P31 Impact of COVID-19 on HTA/PRMA of Medicinal Products in Europe: A Payer Perspective


      Assess payer perceptions of COVID-19 pandemic’s impact on health systems, focusing on HTA, pricing, reimbursement and market access (PRMA) of new, branded medicines in the EU4 and UK.


      In June 2021, MME Advisors conducted a virtual, national payer / advisor board with representatives from France (2), Germany (2), Italy (1), Spain (1), and the UK (2) - to discuss key topics within the pandemic’s context, such as:
      • Disruption to healthcare systems
      • HTA impact: backlog, re-prioritization, framework
      • PRMA impact: net price pressure, conditional pricing/RWE and time to market
      • Differences and similarities within oncology, rare diseases, ATMPs and general medicines


      Unlike the significant disruptions seen during the height of the pandemic in 2020, payers saw impact ranging from moderate (Italy) to high (Spain) as of June 2021. Disruption by disease state varied: oncology was highly disrupted everywhere but Germany. Most payers did not anticipate shifts in long term priorities or budget cuts to healthcare post pandemic. HTA impact was minimal, with no need to re-prioritize by therapy area or alter plans to adjust frameworks. Likelihood of stricter HTA criteria varied with payers in Italy anticipating more scrutiny for oncology and in Germany for rare diseases/ATMPs. While time to market was expected to remain mostly stable, delays anticipated in Spain. Majority of payers anticipated increasing pressure on drugs’ net prices; however, they were divided on increases in conditional pricing/RWE.

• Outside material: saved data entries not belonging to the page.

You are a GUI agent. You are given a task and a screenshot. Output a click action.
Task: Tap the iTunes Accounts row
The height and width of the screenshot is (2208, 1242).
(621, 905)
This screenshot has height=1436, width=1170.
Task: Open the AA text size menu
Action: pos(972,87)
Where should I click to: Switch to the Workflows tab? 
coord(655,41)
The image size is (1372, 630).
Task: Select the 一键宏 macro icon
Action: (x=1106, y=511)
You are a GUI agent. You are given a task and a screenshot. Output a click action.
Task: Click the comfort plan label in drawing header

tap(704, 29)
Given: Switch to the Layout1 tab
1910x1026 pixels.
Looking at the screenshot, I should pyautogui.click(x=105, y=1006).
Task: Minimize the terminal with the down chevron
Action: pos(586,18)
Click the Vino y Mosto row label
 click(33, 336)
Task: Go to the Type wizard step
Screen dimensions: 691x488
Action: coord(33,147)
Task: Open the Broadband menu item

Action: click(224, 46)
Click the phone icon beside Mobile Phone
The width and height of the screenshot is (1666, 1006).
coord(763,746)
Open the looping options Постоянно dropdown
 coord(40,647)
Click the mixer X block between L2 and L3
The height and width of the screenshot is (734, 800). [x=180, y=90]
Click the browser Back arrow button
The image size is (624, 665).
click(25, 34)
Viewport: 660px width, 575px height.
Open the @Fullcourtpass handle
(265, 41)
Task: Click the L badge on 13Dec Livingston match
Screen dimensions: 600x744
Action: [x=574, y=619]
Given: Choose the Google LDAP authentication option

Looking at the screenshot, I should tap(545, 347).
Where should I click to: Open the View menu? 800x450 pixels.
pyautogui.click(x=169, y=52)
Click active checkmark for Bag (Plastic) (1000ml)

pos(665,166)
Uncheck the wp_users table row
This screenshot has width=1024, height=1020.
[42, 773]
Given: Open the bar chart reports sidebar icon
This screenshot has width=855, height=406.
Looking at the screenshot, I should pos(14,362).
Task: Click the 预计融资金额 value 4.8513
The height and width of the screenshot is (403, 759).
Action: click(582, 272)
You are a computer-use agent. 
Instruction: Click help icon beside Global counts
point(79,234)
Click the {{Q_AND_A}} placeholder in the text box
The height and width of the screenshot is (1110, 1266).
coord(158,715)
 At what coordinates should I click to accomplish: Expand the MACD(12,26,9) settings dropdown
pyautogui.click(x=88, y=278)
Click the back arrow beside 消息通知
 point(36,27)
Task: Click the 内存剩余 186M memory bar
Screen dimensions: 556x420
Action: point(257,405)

      Perceived COVID-19 impact varied by country based on infrastructure and adaptability. Germany less impacted, whereas in other markets (e.g., Spain) COVID-19 seemed to have accelerated changes, rather than drive PRMA policy. Given the importance of healthcare, overall budget cuts were not anticipated, although the need to deploy funds to diverse areas (e.g., healthcare worker salaries, hospital capacity) could complicate future scenarios, especially for high-cost therapies. Therefore, continued monitoring is warranted.